Record set:
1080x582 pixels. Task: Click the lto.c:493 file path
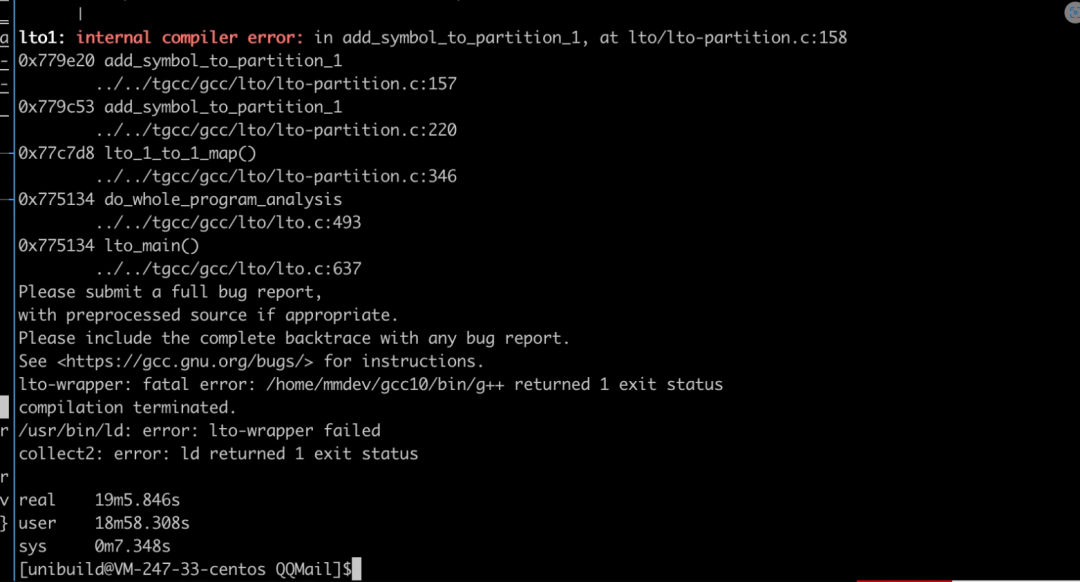pos(228,222)

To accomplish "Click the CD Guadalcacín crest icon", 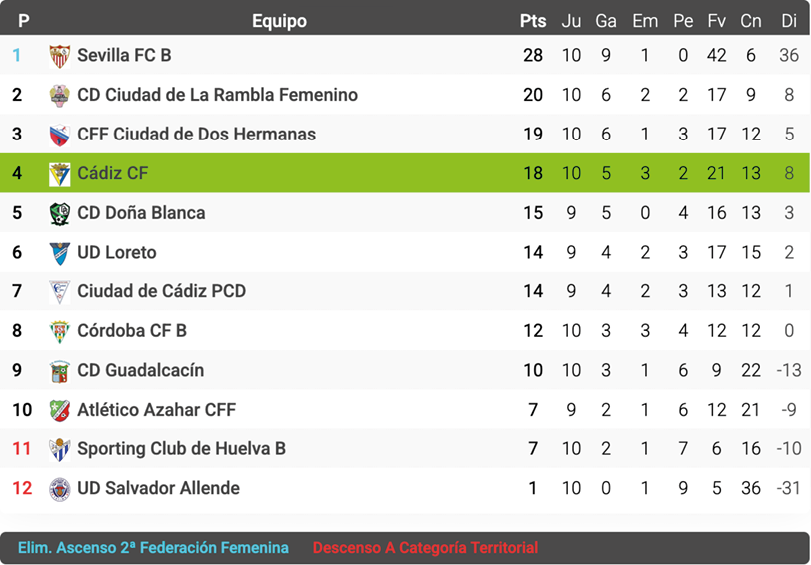I will (x=60, y=371).
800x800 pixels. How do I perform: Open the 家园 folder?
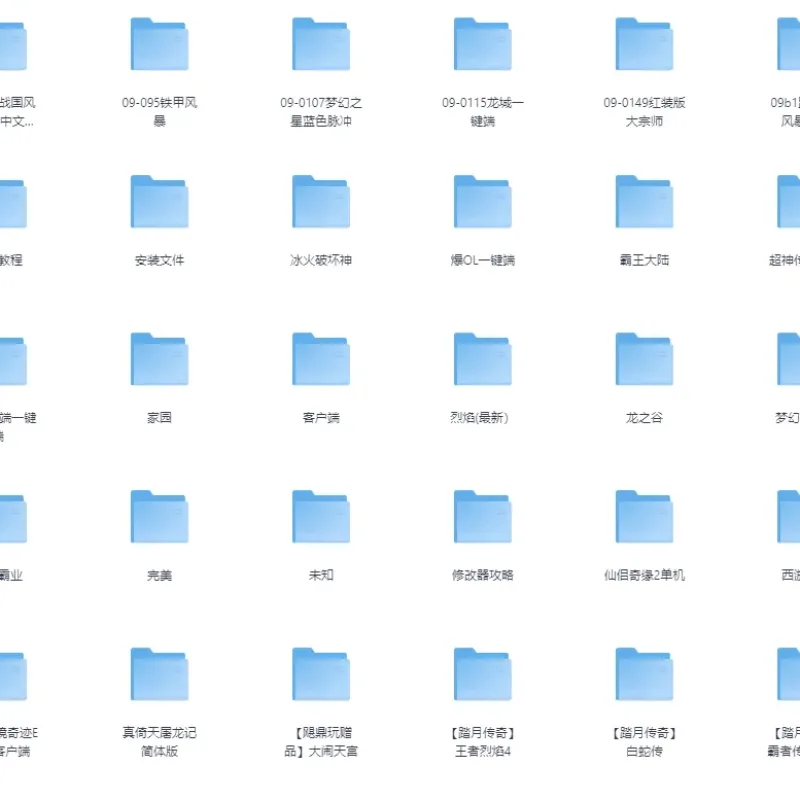tap(159, 359)
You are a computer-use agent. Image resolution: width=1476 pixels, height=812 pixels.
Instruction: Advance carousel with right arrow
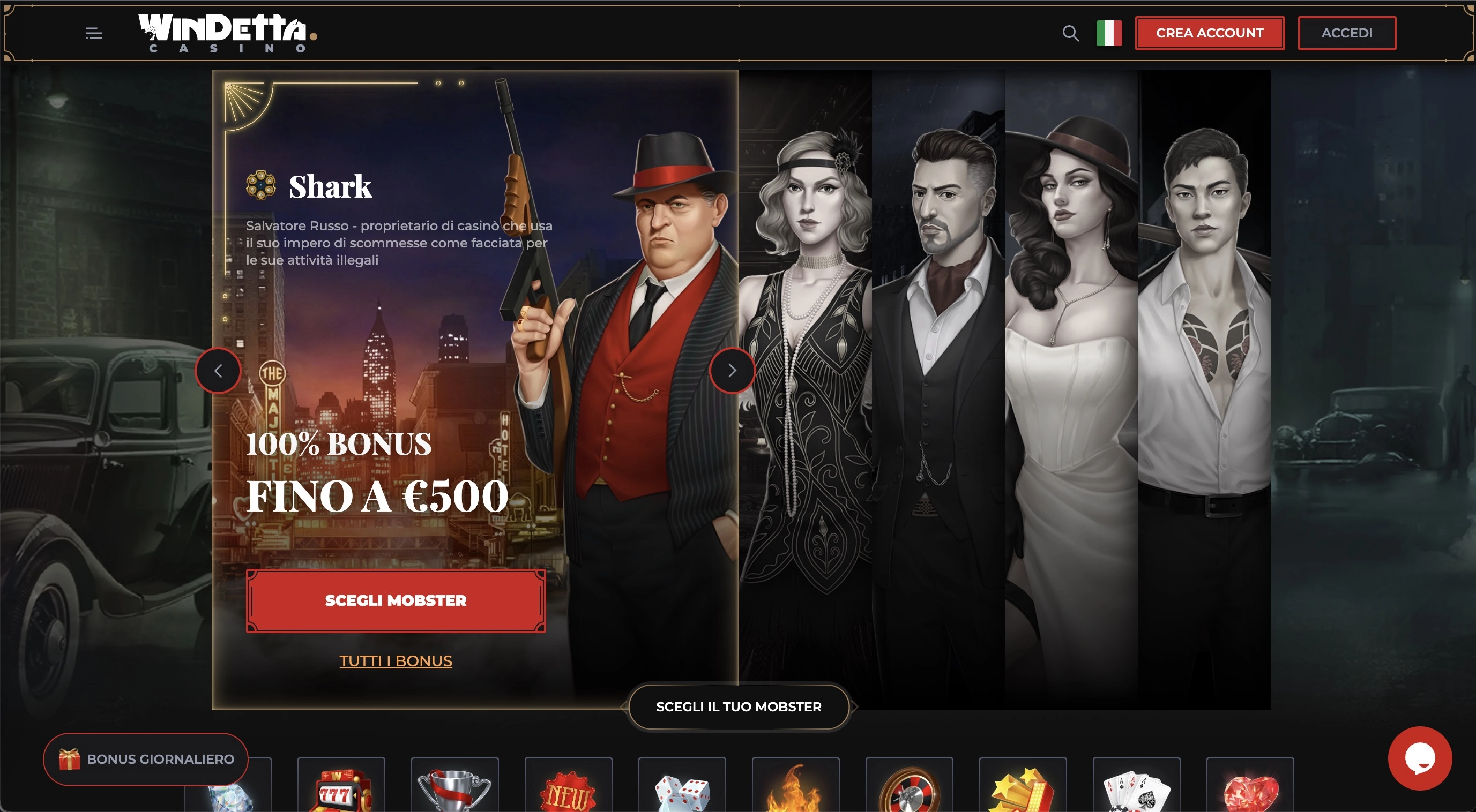click(x=732, y=371)
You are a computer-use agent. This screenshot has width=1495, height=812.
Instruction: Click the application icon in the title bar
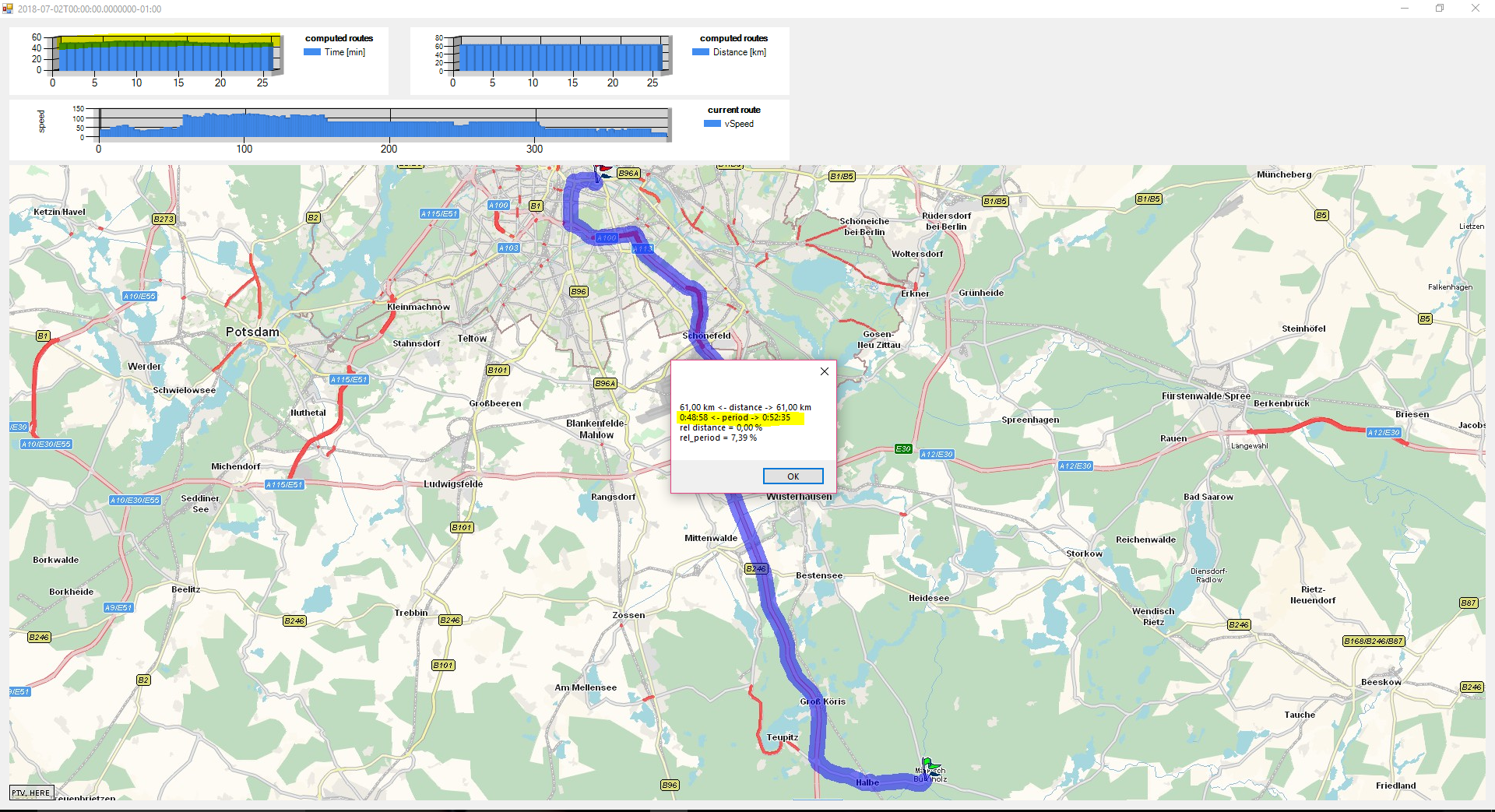tap(8, 9)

Exercise brief:
Wherever the word "agent" appears in a line of the data above, copy that line.

Answer space:
You are a computer-use agent. Image resolution: width=1476 pixels, height=812 pixels.
You are a computer-use agent. This screenshot has width=1495, height=812.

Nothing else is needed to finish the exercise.